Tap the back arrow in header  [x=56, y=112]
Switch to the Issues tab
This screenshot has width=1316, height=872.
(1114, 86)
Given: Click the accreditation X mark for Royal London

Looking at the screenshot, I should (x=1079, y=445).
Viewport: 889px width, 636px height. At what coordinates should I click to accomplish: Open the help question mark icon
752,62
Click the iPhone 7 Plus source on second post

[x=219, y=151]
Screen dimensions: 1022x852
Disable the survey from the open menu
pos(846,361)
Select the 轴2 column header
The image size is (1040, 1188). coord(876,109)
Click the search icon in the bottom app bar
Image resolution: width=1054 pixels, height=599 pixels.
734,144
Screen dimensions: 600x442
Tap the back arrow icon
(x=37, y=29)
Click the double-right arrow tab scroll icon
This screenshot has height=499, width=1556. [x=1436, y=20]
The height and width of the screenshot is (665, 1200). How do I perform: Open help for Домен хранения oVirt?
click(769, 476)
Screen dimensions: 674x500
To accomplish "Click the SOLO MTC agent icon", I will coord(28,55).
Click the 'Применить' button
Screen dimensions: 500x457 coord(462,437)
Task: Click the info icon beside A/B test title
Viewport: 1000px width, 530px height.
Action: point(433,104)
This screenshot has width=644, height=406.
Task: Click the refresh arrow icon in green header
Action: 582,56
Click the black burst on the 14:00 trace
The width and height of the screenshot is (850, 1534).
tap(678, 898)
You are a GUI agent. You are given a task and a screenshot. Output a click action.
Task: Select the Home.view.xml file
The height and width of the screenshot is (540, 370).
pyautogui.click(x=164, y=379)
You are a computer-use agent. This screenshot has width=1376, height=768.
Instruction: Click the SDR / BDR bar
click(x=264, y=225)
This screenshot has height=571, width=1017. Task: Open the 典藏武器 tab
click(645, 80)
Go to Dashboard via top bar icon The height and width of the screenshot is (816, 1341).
----------------
* [Exercise directions]:
Write out all the material exactly, keeping each word.

* [Expected output]:
Tap the back arrow in header  [x=56, y=112]
Switch to the Issues tab
This screenshot has width=1316, height=872.
(1114, 86)
Given: Click the accreditation X mark for Royal London

Looking at the screenshot, I should (x=1079, y=445).
Viewport: 889px width, 636px height. At what coordinates should I click to accomplish: Open the help question mark icon
752,62
Click the iPhone 7 Plus source on second post

[x=219, y=151]
Screen dimensions: 1022x852
Disable the survey from the open menu
pos(846,361)
Select the 轴2 column header
The image size is (1040, 1188). coord(876,109)
Click the search icon in the bottom app bar
Image resolution: width=1054 pixels, height=599 pixels.
734,144
Screen dimensions: 600x442
Tap the back arrow icon
(x=37, y=29)
Click the double-right arrow tab scroll icon
This screenshot has height=499, width=1556. [x=1436, y=20]
The height and width of the screenshot is (665, 1200). How do I perform: Open help for Домен хранения oVirt?
click(769, 476)
Screen dimensions: 674x500
To accomplish "Click the SOLO MTC agent icon", I will coord(28,55).
Click the 'Применить' button
Screen dimensions: 500x457 coord(462,437)
Task: Click the info icon beside A/B test title
Viewport: 1000px width, 530px height.
Action: point(433,104)
This screenshot has width=644, height=406.
Task: Click the refresh arrow icon in green header
Action: 582,56
Click the black burst on the 14:00 trace
The width and height of the screenshot is (850, 1534).
tap(678, 898)
You are a GUI agent. You are given a task and a screenshot. Output a click action.
Task: Select the Home.view.xml file
The height and width of the screenshot is (540, 370).
pyautogui.click(x=164, y=379)
You are a computer-use agent. This screenshot has width=1376, height=768.
Instruction: Click the SDR / BDR bar
click(x=264, y=225)
This screenshot has height=571, width=1017. Task: Open the 典藏武器 tab
click(645, 80)
Go to Dashboard via top bar icon The height and width of the screenshot is (816, 1341).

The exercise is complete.